# Gehrdener Berg: Beschädigung des Wandervogel-Heims von Mountainbikern



## Acki (17. August 2007)

Hallo zusammen,

Wie ich eben der Calenberger Zeitung ( Beilage der HAZ ) entnehmen konnte, gibt es im Gehrdener Berg irgendwelche beschissenen (sorry) Kids (im Artikel Mountainbiker genannt), die auf dem Gelände des Wandervogels gegen dessen Willen irgendwelche sinnlosen Schrott-Rampen bauen und deren Heim beschädigen. 

*Es ist doch echt frustrierend, sich seinen ohnehin nicht besten Ruf durch solche Schwachköpfe zerstören lassen zu müssen !*


Die lieben Wandervögel müssen nämlich alles selbst reparieren und bezahlen, was ziemlich bitter ist.

Es gibt im Gehrdener Berg noch viele andere Ecken außerhalb das Wandervogel-Geländes, wo man sich zur Not austoben kann.

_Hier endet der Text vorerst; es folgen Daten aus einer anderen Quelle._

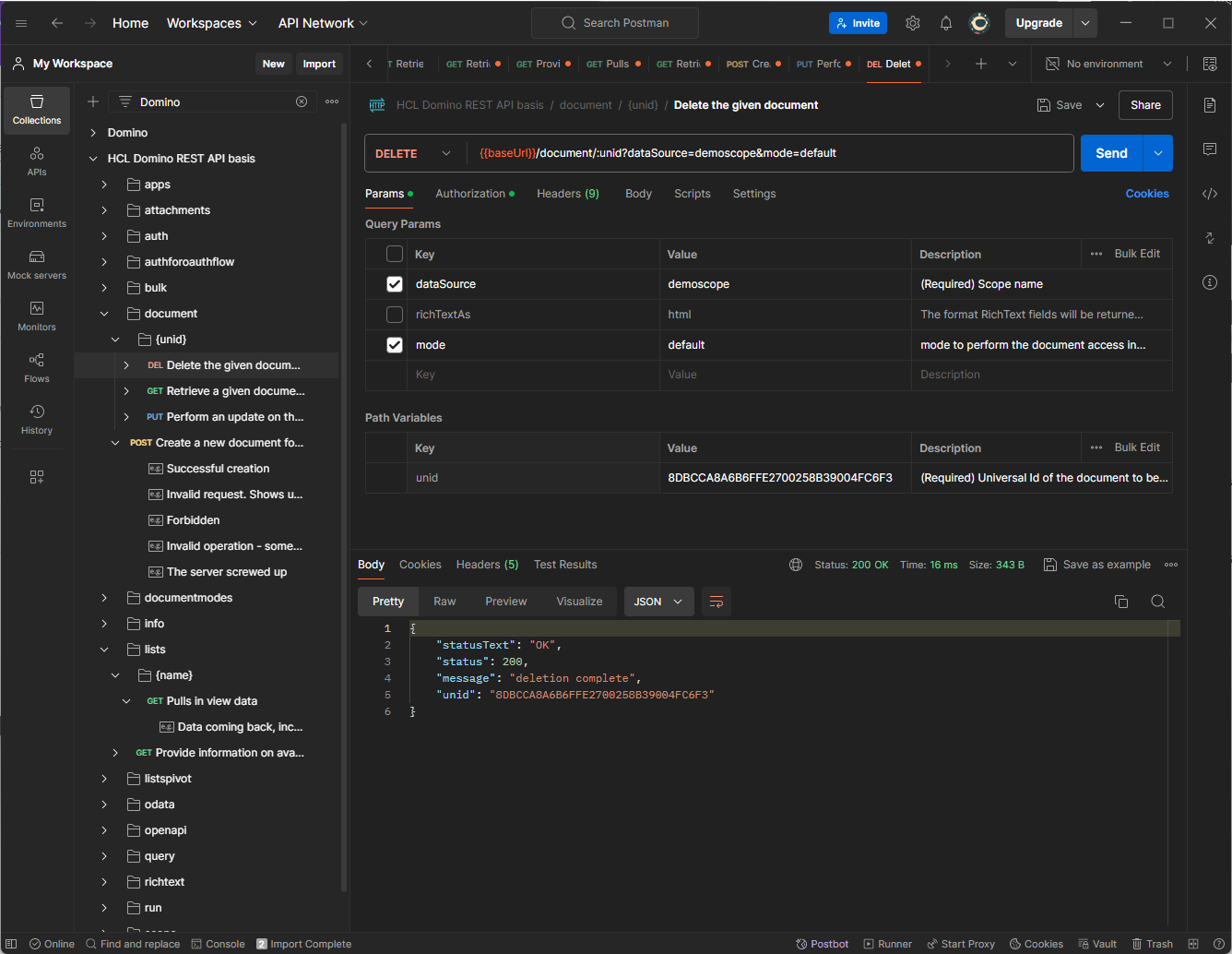Switch to the Raw response view tab
Image resolution: width=1232 pixels, height=954 pixels.
pos(444,602)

Es ist nicht so, dass ich etwas gegen Rampen bauen hätte. Im Deister ist das ja etwas anderes. Das ist ein Industrie-Wald, wo sich durch die Rampen niemand persönlich gekränkt fühlen muss. Das ist natürlich auch nicht legal, aber die Jungs dort bauen mit Köpfchen (zumindest der harte Kern; manchmal entsteht dort auch unerwünschter Quatsch, welcher aber schnell wieder verschwindet). Nach Kyrill sind die Trails dort außerdem das geringste Ärgernis.

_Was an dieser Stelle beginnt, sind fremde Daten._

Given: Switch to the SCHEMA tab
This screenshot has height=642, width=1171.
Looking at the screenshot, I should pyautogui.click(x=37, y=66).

Ich denke Ihr versteht, was ich meine.

Falls jemand also den Rotzlöffeln mal begegnen sollte, tretet denen doch mal kräfig in den *****. Das Ganze ist nämlich verdammt uncool, um es in einer für die verständlichen Sprache zu sagen.

Mit freundlichen Grüßen


----------



## Sonny91 (17. August 2007)

Da hast du wohl recht.
Ich kenn die Sitauation, ich selber wohn ihn Gehrden und kenn die Geschichte ein bisschen. Vor ein paar Jahren haben die ersten da mal angefangen zu biken und zu bauen, damals haben sie aber scheinbar noch nen Kompromiss mit den Wandervögeln gefunden.
Jetzt kamen sozusagen nen paar neue und haben da ihren ******* hingebaut.
Das ganze Zeug haben die Wandervögel dann zerstört, weil nicht erlaubt. Zur Rache wurde dann das Haus beschädigt und so ging es immer weiter hin und her. Eigentlich wäre dafür gewesen, nen Kompromiss zu finden und dann wennschondennschon was ordentliches da hoch zuziehen aber allerdings wird da wohl gar nix mehr sein


----------



## MTB-News.de




----------



## Acki (17. August 2007)

Ich denke, die sollten deren Gelände respektieren und dort gar nicht mehr fahren, denn wie gesagt: der Gehrdener Berg ist groß genug.


----------



## Sonny91 (17. August 2007)

Sicherlich, der Berg an sich ist groß genug aber das meißte was da mal war ist ausgestorben, deswegen werden die, falls sie nich abgescgreckt genug sind irgendwann weiter machen.


----------



## Sonny91 (17. August 2007)

Sicherlich, der Berg an sich ist groß genug aber das meißte was da mal war ist ausgestorben, deswegen werden die, falls sie nich abgeschreckt genug sind, irgendwann weiter machen.


----------